Por outras palavras, a constatação dos limites dos modelos de desenvolvimento «a partir de cima» tornou inevitável encontrar novas estratégias de desenvolvimento, capazes de responder às necessidades das regiões desfavorecidas ou marginalizadas, e das suas populações. É então que o local e o regional surgem como forças motrizes de um modelo de desenvolvimento «a partir de baixo», como forma de integração territorial do desenvolvimento (Pedroso, idem).

As novas parcerias a nível local, que se desenvolvem no seguimento desta aceção, levam a diversas mudanças. De uma abordagem hierarquizada e centrada nos governos centrais, passa-se a uma abordagem cuja tónica incide nos atores sociais como atores-chave nos processos de decisão relativos à sua região. Ou seja, confere-se aos atores locais um papel importante nas estratégias de desenvolvimento, nomeadamente, ao incentivar desde o início a participação das populações envolvidas, quer através de propostas de ação quer através da definição de objetivos a atingir, tornando, desta forma, as populações “cúmplices” das iniciativas preconizadas, e aumentando, em consequência, as possibilidades de sucesso (Mergulhão, 1997).

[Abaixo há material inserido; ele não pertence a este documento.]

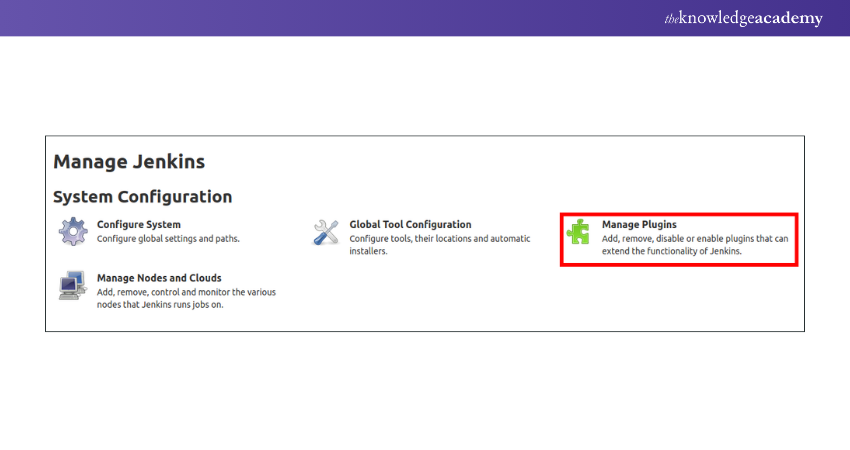The image size is (850, 450).
Task: Click the 'installers.' text under Global Tool Configuration
Action: point(368,252)
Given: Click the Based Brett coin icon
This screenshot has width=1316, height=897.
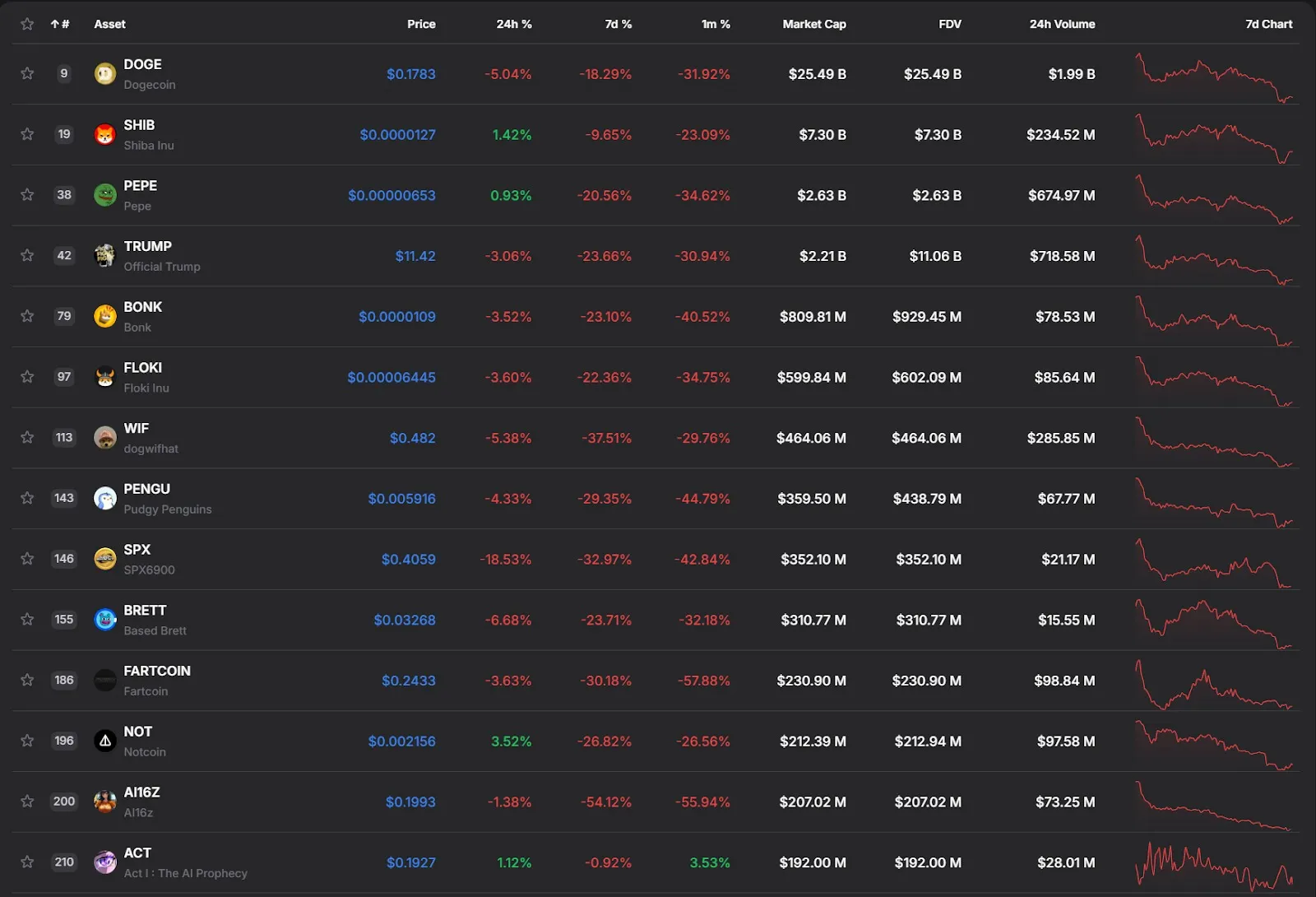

O paradigma de desenvolvimento «a partir de baixo», não está, todavia, unicamente associado ao nível em que as decisões são tomadas, pois implica critérios alternativos de alocação de recursos, diferentes critérios para a transação de mercadorias, formas específicas de organização social e económica, e uma alteração da noção de desenvolvimento (Stöhr, 1981): «Development (…) need to be considered as an integral process of widening opportunities for individuals, social groups and territorially organized communities at small and intermediate scale, and mobilizing the full range of their capabilities and resources for the common benefit in social, economic and political terms» (Stöhr, 1981:39-40). Por outras palavras, «territorial development simply refers to the use of an area’s resources by its residents to meet their own needs. The main definitives of these needs are regional culture, political power, and economic resources» (Weaver, 1981: 93).